[Task brief] Go to the line below containing "Task: Click the eraser" and print exactly from there through the line containing "You are a computer-use agent. Screen", both included. Print nothing else.

The data section start

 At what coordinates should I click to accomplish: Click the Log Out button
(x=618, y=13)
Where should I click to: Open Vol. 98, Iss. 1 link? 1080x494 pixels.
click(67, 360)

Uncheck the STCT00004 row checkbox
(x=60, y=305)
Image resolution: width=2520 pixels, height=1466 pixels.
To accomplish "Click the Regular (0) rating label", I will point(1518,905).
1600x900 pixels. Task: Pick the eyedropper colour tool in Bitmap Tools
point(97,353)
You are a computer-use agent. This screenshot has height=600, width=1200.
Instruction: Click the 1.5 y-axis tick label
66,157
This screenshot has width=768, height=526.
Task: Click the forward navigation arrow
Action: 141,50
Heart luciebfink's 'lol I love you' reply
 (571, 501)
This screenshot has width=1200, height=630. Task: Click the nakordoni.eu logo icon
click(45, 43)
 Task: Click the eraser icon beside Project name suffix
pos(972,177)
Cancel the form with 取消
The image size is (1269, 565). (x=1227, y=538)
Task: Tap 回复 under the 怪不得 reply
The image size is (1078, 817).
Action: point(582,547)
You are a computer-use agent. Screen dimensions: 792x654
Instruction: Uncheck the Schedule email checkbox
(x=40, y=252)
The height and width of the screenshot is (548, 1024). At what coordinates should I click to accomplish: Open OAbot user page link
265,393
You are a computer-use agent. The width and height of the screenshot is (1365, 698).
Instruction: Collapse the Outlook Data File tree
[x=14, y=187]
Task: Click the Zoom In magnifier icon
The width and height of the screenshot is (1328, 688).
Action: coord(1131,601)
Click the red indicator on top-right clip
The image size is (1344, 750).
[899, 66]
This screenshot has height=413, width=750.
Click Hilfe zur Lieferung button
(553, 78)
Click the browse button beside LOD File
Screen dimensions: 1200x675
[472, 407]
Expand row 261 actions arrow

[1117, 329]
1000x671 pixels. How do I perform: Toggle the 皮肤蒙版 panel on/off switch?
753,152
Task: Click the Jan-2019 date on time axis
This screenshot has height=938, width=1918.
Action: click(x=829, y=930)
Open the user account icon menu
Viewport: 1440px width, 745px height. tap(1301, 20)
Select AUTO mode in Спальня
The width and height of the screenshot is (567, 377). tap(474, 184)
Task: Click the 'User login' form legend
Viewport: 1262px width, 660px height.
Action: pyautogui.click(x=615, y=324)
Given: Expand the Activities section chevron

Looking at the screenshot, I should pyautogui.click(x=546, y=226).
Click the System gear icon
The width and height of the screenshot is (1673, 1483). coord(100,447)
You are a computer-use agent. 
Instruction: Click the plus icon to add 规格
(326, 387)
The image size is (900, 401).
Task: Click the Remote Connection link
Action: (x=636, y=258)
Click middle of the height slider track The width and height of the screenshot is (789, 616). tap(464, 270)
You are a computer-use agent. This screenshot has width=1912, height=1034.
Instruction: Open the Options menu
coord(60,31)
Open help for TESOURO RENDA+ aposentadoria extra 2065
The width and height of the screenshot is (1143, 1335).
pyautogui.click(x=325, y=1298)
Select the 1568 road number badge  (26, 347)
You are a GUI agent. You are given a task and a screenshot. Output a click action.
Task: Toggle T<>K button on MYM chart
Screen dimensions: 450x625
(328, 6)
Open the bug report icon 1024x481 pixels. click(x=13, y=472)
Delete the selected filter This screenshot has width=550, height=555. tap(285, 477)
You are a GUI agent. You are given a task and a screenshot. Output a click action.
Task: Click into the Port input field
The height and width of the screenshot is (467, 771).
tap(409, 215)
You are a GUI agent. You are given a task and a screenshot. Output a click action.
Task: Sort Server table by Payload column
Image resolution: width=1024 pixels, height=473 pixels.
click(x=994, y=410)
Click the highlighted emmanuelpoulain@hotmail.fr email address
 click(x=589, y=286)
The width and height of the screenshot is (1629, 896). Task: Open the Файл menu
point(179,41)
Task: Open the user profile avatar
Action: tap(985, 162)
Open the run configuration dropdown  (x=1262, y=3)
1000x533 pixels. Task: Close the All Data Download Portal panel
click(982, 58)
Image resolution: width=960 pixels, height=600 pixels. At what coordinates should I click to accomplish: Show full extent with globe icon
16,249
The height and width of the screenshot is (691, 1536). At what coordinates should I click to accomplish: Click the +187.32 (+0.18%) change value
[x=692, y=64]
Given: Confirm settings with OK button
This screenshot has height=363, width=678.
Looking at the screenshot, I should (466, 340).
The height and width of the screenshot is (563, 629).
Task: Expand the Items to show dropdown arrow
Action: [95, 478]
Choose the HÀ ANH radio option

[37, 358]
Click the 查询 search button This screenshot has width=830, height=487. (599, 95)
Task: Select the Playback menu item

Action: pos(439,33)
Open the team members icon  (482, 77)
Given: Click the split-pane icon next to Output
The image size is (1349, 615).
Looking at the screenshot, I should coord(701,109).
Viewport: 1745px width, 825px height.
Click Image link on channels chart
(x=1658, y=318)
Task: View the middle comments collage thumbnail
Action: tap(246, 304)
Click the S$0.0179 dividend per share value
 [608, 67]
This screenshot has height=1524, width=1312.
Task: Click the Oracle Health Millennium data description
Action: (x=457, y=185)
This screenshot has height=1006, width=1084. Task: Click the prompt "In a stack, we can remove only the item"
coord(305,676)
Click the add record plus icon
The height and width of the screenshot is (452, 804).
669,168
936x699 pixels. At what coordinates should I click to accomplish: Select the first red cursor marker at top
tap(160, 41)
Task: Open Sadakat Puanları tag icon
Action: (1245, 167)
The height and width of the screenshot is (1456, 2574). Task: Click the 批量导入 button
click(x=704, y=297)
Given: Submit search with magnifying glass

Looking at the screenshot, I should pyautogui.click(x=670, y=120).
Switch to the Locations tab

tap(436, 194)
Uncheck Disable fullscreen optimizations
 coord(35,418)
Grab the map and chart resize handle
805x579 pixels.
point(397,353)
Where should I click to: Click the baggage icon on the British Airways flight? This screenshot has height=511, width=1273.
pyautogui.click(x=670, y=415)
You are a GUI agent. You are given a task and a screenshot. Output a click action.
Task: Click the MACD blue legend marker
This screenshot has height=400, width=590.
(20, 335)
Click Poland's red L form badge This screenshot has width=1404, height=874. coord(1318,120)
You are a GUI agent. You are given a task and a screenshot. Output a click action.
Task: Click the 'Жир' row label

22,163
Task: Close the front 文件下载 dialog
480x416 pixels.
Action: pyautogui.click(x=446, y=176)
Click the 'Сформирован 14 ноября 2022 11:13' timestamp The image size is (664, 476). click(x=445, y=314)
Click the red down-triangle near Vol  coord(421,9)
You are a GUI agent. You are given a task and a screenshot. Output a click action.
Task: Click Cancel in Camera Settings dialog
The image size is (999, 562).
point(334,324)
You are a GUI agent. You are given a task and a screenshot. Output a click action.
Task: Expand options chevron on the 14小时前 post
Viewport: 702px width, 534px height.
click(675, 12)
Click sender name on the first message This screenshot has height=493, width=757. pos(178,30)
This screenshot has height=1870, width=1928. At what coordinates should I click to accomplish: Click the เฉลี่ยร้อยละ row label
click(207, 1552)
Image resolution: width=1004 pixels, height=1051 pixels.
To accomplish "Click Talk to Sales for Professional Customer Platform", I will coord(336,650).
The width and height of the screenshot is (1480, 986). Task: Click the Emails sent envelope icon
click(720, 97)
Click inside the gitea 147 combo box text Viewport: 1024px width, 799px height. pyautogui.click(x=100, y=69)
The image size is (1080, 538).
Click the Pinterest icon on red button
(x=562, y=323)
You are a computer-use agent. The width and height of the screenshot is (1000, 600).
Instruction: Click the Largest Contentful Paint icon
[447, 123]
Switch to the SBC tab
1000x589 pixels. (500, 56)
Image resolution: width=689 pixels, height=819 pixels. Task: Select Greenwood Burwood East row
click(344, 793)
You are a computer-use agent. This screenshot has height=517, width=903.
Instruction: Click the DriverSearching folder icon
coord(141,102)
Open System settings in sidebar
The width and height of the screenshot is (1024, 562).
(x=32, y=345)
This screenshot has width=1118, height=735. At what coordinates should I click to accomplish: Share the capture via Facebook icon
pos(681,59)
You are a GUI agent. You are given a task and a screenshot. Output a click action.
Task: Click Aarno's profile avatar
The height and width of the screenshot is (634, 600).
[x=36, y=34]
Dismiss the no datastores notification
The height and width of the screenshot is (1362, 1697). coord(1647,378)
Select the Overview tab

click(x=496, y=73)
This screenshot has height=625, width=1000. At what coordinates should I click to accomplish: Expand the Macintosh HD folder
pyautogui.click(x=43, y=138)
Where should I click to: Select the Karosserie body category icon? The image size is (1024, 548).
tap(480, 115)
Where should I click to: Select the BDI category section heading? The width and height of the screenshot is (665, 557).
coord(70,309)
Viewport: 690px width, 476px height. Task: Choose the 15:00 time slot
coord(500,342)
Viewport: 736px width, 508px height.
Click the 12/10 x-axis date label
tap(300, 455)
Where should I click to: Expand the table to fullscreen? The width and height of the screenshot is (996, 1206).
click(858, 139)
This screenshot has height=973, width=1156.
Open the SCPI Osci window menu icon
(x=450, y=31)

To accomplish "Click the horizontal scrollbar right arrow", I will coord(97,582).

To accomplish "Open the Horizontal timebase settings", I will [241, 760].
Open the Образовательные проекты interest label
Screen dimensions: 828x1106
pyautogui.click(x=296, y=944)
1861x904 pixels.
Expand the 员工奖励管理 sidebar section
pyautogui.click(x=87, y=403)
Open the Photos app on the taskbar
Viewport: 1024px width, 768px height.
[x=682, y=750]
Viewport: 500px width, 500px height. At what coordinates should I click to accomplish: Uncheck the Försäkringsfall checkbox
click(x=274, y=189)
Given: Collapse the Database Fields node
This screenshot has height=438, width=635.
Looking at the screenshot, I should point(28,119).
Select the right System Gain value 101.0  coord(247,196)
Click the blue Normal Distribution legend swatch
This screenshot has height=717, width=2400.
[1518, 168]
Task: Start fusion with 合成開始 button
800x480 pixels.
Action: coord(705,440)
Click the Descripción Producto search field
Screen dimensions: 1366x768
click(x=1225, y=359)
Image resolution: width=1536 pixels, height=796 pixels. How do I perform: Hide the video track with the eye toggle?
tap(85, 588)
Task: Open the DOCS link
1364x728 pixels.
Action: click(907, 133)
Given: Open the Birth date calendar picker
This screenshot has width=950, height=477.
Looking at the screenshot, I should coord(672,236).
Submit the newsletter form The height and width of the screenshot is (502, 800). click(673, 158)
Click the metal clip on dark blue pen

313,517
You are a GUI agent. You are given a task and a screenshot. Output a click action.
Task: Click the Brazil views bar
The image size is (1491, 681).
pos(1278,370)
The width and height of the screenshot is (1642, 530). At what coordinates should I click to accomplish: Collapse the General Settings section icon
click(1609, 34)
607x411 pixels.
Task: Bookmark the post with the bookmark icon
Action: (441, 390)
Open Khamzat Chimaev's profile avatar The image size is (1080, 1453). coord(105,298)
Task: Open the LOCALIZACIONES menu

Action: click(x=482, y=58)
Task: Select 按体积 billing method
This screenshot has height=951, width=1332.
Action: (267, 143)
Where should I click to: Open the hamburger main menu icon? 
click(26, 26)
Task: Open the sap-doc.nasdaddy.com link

The data section end

[Written answer]
 Task: Click the eraser icon beside Project name suffix
pos(972,177)
Cancel the form with 取消
The image size is (1269, 565). (x=1227, y=538)
Task: Tap 回复 under the 怪不得 reply
The image size is (1078, 817).
Action: point(582,547)
You are a computer-use agent. Screen dimensions: 792x654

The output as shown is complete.